International Affairs Analyst
Regional powers are vying for influence in the region in the face of the attempt to influence by Russia, China and the Turko-Azeri axis. The long-term Western strategy is to curb the Turko-Azeri chokehold in the region by ensuring Georgia’s and Armenia’s Euro-Atlantic path.
Geopolitics and Competing Strategies
With Moscow’s reduced status, Turkey and Azerbaijan have glimpsed a new opportunity for their power-eroding pan-Turkic strategy among CSTO members (Kazakhstan, Tajikistan, Kyrgyzstan) and Turkmenistan coming along through the opening of the Nakhchivan corridor. Moreover, the Azeri military endeavour has, once again, shown the transactional approach of Turkey to NATO members, given how it prefers to cooperate with Azerbaijan and Russia instead of the US and the EU. This comes as no surprise considering the poor record of the last years, its project of striking gas deals with Moscow, its aim to keep relying on Russia’s fossil fuels, the TurkStream project, and its broadly stated aim at creating a pan-Turkic alliance complete with key geostrategic projects, all very China-friendly. Equally, the EU’s hopes for an inclusive solution were misplaced, given Azerbaijan’s ambiguous policy between Russia and the West, the strategic business ties to Moscow, including the one between SOCAR and Gazprom that supplies extra Russian gas to the Caucasian country in order to keep its flows steady and expand trade to Turkey, Georgia, and, crucially, to Europe, also through the Southern Gas Corridor. For Armenia, this would mean keeping on relying on Russia strategically.
As Turkey triumphantly stated, “the Igdir-Nakhchivan gas pipeline project we have launched will further strengthen our cooperation with Azerbaijan in the energy sector, and will also contribute to the supply of gas to Europe”. Azeri Minister of Digital Development has hailed the project as a vital “part for the Middle Corridor ''. Azerbaijan’s Rashad Mammadov stressed, “I can say that the Zangezur corridor will create new transport opportunities not only for Azerbaijan but also for the whole region. This corridor will provide the shortest road link between China and Europe and will promote closer integration between Europe and Asia''. It effectively goes hand in hand with the preservation of the Belt and Silk Road Initiative, such as through Baku International Maritime Trade Port as a part of the long-term anti-Western strategy by China by breaking into the South Caucasus, the last barrier to China's mastery of the vital routes to the EU. It could also present military aspects hinted at by the Defence Ministry of Azerbaijan to his Chinese counterpart in 2018 and by a relative deal signed.

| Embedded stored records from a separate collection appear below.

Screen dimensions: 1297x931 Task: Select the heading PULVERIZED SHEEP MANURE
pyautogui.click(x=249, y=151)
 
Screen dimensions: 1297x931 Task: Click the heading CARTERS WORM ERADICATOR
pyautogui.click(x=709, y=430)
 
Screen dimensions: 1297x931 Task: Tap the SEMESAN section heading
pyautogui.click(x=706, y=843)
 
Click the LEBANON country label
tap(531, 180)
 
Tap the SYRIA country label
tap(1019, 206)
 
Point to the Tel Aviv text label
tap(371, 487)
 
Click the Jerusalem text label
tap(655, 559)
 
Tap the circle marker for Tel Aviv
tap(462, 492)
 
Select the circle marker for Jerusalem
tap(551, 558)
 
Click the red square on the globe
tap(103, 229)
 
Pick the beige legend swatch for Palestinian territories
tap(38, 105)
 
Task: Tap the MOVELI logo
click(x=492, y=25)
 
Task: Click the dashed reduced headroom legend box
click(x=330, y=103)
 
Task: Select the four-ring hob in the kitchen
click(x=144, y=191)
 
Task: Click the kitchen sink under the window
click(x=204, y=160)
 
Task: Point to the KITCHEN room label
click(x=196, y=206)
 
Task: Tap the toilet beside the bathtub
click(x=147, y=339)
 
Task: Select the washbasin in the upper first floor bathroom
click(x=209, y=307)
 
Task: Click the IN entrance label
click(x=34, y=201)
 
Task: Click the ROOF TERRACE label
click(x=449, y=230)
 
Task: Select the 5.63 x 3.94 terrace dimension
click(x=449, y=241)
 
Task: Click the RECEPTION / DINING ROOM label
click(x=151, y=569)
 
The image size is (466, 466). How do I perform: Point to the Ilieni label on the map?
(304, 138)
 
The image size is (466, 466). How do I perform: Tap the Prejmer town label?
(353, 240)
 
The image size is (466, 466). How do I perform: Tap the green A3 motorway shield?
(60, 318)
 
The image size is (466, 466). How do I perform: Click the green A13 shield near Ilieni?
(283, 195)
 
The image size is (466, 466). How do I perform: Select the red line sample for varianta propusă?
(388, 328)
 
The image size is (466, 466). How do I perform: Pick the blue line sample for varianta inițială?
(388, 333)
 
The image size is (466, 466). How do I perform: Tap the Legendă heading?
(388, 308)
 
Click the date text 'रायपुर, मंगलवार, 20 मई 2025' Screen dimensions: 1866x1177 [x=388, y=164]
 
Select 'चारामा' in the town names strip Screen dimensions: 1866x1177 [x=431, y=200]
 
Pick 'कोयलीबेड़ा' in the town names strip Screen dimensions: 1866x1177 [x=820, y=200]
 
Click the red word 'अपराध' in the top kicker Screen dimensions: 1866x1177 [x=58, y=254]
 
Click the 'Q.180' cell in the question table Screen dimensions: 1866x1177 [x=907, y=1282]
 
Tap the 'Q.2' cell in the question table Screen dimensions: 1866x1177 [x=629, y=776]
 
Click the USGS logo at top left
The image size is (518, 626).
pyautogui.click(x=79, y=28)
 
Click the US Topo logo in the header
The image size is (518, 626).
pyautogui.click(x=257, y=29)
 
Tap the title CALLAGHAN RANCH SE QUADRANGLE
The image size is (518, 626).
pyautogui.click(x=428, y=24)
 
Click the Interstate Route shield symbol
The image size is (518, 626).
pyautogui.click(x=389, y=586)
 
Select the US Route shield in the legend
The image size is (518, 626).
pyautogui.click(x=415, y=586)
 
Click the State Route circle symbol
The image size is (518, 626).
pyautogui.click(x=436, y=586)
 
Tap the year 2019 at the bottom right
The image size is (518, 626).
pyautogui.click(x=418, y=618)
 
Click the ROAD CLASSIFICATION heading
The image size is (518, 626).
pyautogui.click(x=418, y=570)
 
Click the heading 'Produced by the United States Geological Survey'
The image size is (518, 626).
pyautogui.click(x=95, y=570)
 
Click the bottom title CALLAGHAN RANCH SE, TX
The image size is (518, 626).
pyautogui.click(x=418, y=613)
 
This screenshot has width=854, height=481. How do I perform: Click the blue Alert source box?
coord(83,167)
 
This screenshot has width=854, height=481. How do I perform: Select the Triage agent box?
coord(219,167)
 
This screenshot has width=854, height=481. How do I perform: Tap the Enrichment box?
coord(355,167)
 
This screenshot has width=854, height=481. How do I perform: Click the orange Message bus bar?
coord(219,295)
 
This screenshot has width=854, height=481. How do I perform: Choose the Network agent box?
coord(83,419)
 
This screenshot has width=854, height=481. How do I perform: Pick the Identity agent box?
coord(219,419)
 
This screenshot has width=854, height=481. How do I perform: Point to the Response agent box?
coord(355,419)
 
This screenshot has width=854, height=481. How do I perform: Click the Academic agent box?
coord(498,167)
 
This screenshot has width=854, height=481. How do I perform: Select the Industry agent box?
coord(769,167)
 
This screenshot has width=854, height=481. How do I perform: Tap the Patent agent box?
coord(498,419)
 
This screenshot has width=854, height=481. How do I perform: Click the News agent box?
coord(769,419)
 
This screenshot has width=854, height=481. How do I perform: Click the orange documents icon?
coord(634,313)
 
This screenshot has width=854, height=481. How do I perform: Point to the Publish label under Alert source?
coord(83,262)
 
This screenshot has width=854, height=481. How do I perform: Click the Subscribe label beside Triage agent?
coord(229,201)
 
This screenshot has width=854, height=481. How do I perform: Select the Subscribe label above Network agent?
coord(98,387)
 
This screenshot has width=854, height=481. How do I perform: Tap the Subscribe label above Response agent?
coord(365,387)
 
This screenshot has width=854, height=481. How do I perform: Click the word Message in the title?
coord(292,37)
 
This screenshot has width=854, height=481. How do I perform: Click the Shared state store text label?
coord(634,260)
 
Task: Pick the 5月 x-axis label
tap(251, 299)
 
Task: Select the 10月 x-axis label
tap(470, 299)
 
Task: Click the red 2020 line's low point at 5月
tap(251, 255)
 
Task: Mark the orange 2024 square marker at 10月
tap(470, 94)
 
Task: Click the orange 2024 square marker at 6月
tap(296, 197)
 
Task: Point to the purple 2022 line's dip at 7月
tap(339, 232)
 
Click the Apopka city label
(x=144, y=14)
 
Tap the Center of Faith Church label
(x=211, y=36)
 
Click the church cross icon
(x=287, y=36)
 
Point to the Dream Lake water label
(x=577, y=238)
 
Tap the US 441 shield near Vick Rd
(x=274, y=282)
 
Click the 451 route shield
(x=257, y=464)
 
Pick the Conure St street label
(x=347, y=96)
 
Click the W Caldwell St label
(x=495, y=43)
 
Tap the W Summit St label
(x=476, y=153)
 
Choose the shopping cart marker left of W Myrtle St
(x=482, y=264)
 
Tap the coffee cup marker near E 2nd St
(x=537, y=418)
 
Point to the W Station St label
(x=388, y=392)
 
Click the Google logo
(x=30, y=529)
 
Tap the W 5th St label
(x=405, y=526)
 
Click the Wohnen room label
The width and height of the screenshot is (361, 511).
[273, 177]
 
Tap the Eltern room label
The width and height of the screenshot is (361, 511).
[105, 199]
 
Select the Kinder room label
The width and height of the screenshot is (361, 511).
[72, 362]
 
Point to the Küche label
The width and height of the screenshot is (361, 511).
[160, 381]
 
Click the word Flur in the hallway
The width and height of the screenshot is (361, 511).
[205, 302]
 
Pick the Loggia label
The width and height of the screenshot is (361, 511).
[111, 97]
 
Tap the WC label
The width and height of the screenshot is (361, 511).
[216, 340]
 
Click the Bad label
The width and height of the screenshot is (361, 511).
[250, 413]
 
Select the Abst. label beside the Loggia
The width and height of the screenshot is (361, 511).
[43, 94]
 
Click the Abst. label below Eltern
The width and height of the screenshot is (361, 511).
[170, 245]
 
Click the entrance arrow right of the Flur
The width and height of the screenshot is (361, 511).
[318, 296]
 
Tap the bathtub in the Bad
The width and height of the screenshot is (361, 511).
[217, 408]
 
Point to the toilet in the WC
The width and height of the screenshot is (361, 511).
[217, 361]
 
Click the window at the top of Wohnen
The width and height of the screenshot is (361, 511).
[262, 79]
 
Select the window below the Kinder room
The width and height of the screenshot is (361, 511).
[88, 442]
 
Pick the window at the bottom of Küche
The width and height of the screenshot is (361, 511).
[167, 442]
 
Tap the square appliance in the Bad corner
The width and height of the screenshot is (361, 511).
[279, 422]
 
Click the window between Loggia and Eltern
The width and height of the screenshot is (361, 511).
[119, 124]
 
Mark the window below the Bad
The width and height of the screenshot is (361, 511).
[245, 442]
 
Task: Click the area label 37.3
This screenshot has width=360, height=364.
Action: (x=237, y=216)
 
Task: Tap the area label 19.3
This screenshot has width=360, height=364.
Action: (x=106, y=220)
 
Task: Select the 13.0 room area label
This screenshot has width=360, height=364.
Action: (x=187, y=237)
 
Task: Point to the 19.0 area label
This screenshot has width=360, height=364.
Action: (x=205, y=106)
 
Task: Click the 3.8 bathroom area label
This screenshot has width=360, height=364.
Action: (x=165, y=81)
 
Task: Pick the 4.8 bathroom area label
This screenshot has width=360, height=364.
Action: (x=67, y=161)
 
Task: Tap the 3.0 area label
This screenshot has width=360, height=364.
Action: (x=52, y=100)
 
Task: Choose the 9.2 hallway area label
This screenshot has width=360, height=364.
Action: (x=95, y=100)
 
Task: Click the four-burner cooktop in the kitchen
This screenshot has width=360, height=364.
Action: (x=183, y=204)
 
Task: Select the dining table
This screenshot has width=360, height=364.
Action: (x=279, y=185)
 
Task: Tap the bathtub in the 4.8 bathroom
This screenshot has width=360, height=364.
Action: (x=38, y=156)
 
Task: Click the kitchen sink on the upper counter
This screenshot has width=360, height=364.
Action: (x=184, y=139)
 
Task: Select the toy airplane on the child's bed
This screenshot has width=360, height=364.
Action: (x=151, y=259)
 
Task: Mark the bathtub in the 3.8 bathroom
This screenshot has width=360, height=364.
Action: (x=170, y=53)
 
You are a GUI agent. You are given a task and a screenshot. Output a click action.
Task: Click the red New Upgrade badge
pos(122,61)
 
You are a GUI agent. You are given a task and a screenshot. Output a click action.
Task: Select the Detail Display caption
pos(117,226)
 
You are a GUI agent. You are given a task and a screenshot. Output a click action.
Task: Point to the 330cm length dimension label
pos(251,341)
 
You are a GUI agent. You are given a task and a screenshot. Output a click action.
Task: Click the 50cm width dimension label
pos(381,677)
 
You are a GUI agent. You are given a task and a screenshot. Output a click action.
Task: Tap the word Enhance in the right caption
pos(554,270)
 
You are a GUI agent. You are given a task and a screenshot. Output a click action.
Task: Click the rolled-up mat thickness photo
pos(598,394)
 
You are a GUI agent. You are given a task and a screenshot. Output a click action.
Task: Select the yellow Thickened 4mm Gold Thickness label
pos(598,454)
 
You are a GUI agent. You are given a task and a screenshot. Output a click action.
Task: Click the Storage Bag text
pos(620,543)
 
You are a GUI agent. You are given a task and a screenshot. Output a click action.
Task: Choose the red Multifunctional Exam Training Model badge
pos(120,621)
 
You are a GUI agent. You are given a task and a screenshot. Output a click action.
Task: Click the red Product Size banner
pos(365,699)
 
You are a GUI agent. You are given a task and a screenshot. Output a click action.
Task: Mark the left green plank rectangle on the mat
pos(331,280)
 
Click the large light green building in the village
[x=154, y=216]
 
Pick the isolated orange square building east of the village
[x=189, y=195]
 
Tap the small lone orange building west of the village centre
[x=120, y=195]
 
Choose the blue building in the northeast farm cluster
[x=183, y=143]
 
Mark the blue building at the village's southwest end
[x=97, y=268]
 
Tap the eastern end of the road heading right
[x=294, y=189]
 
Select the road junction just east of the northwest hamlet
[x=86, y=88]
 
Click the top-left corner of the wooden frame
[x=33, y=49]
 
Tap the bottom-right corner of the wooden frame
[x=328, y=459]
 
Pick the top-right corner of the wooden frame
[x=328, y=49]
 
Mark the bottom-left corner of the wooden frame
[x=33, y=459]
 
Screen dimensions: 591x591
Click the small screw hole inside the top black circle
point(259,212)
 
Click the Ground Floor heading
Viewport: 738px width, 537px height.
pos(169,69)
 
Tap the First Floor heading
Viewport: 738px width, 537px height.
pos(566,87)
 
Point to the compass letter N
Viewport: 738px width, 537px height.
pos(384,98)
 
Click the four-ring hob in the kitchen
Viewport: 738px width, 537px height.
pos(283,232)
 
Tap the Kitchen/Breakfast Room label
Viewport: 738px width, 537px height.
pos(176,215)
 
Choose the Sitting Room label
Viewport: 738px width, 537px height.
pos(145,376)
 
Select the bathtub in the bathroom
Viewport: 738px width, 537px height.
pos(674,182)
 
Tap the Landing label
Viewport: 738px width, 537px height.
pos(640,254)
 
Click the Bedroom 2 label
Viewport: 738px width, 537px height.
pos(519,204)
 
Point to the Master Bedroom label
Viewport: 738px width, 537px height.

Zagenzur has also been hailed by Moscow’s FM’s spokesperson as having “significant potential” while, upon signing the 2020 ceasefire, Putin himself praised the geostrategic implications of the project, no doubt with an eye to the Middle East, Turkey, and Iran and according to the 2023 Foreign Policy Concept. Armenia’s negative response is ascribed squarely to its ties to Iran. This assumption, while not entirely incorrect, points to the need to control the route in order to preserve its security. Azerbaijan described it as a corridor and declared it was negotiating it “not with Armenia, but with Russia”, signalling the unimportance of Armenia as an equal partner and Moscow’s opportunity to cut the losses from the failed quick military operation in Ukraine.
Additionally, by opening this second project, Georgia would also be sidelined as desired by Russia despite the Georgian Dream government’s effort to balance ties with the West, Russia and China and, apparently, forgetful of the potential of the Lapis Lazuli corridor through its ports of Poti and Batumi. In the geopolitical race between the US and China, the latter has stepped up its game by striking, in 2023, a deal with pivotal Georgia to maximise the benefits from the Middle Corridor to the EU. Georgia’s Anaklia port project, unveiled by China’s Chou Tsien’s enthusiastic momentum given the need to boost EU-China logistics and against the Western need to curb China and Moscow, was matched by David Saganelidze’s interest in reducing “cargo transportation from China to Europe”. Georgia has also signed a rail deal with Kazakhstan in order to reduce China-Europe logistical distance through the Trans Caspian International Route in the spirit of the 2022-2027 Middle Corridor Map. Anti-western narratives, justifying the opening of new routes from China to Europe, were extolled by Armenia’s political scientist Poghosyan.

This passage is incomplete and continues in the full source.